I.
PENDAHULUAN
Islam merupakan agama samawi terakhir yang
diturunkan Allah kepada manusia melalui utusan terakhir-Nya Nabi Muhammad saw.
sebagai penutup para nabi dan rasul. Hal ini menjadikan ajaran Islam sebagai
agama paripurna yang menyempurnakan segala konsep dan aturan dari agama-agama
samawi sebelumnya.
Pendekatan dan pemahaman terhadap fenomena keberagamaan yang bercorak
normatif dan historis tidak selamanya akur dan seirama.Hubungan antara keduanya
sering kali diwarnai dengan tension, atau ketegangan, baik yang bersifat
kreatif maupun destruktif. Pendekatan yang pertama, lantaran ia berangkat dari
teks yang sudah tertulis dalam kitab suci masing-masing agama sampai
batas-batas tertentu adalah bercorak literalis, tekstualis, atau skriptualis.
Pendekatan dan pemahaman terhadap fenomena keberagamaan corak ini tidak
sepenuhnya menyetujui untuk tidak mengatakan menolak alternasi pemahaman yang
dikemukakan oleh pendekatan kedua.[1]
Disini kami akan memaparkan sedikit tentang islam historis dan normatif? Bagaimana pengelompokan islam
normatif dan historis?dan bagaimana cara membangun universalitas dalam islam?
II. RUMUSAN MASALAH
A.
Apa pengertian Islam Historis
Kultural?
B.
Apa pengertian Islam Normatif?
C. Bagaimana pengelompokan
Islam Normatif dan Islam Historis?
III. PEMBAHASAN
A. . Pengertian Islam Historis dan kultural
Historis berasal dari bahasa inggris History
yang bernakna sejarah, yang berarti pengalaman masa lampau daripada umat
manusia.[2]
Kata sejarah secara terminologis berarti
suatu ilmu yang membahas berbagai peristiwa atau gejala dengan memperhatikan
unsur tempat, waktu, objek, latar belakang, dan pelaku dari peristiwa tersebut.

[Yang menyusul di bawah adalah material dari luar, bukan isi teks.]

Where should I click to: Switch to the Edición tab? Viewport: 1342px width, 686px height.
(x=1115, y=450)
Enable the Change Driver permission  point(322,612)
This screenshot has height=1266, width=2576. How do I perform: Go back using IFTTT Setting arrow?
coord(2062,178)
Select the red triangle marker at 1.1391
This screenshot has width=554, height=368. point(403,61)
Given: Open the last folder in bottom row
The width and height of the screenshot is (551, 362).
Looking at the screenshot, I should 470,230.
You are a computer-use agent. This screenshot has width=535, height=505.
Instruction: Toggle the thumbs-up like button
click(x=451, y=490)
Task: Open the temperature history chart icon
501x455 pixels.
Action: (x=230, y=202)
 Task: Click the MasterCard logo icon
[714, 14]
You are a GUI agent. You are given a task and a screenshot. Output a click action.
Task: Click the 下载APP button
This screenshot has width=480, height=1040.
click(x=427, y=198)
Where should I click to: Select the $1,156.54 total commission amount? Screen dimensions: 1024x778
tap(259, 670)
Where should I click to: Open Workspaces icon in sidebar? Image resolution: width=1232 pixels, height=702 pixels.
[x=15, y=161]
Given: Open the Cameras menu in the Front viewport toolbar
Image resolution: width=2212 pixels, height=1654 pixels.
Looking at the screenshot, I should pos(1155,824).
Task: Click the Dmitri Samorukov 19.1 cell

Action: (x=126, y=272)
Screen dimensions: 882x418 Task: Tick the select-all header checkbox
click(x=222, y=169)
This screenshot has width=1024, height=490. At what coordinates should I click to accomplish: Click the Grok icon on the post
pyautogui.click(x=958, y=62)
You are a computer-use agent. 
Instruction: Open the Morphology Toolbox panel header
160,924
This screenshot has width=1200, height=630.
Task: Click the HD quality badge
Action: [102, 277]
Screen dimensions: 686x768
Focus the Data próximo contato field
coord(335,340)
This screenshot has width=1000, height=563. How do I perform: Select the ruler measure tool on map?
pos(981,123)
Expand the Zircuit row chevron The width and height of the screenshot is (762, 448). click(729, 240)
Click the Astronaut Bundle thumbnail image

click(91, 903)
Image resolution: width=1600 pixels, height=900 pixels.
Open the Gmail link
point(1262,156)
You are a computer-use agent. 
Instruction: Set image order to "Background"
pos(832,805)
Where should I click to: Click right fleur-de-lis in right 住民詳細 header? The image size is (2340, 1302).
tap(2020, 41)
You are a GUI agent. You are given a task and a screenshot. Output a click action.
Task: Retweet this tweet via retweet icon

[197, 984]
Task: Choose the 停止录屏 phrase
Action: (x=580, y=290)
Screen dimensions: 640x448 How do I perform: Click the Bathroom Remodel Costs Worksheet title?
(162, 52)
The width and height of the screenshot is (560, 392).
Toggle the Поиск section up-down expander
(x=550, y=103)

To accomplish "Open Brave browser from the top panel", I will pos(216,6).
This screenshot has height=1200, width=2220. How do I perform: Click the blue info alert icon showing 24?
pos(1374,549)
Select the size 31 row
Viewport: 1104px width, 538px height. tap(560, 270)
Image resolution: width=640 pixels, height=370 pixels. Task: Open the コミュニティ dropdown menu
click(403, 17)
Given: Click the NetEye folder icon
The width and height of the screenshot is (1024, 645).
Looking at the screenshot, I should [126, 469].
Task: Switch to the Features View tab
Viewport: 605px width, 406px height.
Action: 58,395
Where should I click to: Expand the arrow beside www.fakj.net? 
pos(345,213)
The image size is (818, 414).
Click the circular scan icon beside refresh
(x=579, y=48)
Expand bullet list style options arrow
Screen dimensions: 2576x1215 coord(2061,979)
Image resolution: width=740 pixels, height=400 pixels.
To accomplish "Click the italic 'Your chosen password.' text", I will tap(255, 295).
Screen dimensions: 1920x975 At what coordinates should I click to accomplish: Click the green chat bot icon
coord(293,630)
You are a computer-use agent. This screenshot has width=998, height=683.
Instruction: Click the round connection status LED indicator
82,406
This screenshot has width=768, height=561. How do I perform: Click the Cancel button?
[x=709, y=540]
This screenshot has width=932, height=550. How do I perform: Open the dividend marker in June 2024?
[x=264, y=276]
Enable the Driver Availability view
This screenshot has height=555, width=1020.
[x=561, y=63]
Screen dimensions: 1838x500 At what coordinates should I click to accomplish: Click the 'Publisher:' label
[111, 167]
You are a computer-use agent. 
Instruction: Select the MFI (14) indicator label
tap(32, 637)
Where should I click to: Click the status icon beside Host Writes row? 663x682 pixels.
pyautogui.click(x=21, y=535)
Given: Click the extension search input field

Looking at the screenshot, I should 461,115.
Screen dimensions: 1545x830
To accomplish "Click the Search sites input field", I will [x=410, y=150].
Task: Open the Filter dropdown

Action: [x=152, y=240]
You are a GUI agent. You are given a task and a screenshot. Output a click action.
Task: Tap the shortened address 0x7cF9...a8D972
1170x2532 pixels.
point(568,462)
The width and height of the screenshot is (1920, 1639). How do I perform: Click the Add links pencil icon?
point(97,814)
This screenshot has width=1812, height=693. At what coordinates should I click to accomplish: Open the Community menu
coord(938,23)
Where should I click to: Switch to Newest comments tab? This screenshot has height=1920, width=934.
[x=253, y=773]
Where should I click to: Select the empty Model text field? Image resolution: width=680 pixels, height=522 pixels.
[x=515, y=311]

Pokok persoalan sejarah senantiasa akan berhubungan dengan
pengalaman-pengalaman penting yang menyangkut perkembangan keseluruhan keadaan
masyarakat. Objek sejarah pendidikan islam sangat erat hubungannya dengan
nilai-nilai agamawi, filosofi, psikologi, dan sosiologi. Maka dari itu, objek
sasarannya itu secara menyeluruh dan mendasar. Sesuai dengan sifat dan sikap
itu, maka metode yang harus ditempuh yaitu: deskriptif, komparatif,
analisis-sintesis.
Pertama, dengan
cara deskriptif, diwujudkan bahwa ajaran-ajaran islam sebagai agama yang dibawa oleh
Rasulullah SAW. dalam Al-Qur’an dan Hadits, terutama yang berhubungan dengan
pengertian pendidikan, harus diuraikan sebagaimana adanya, dengan maksud untuk
memahami makna yang terkandung dalam makna tersebut.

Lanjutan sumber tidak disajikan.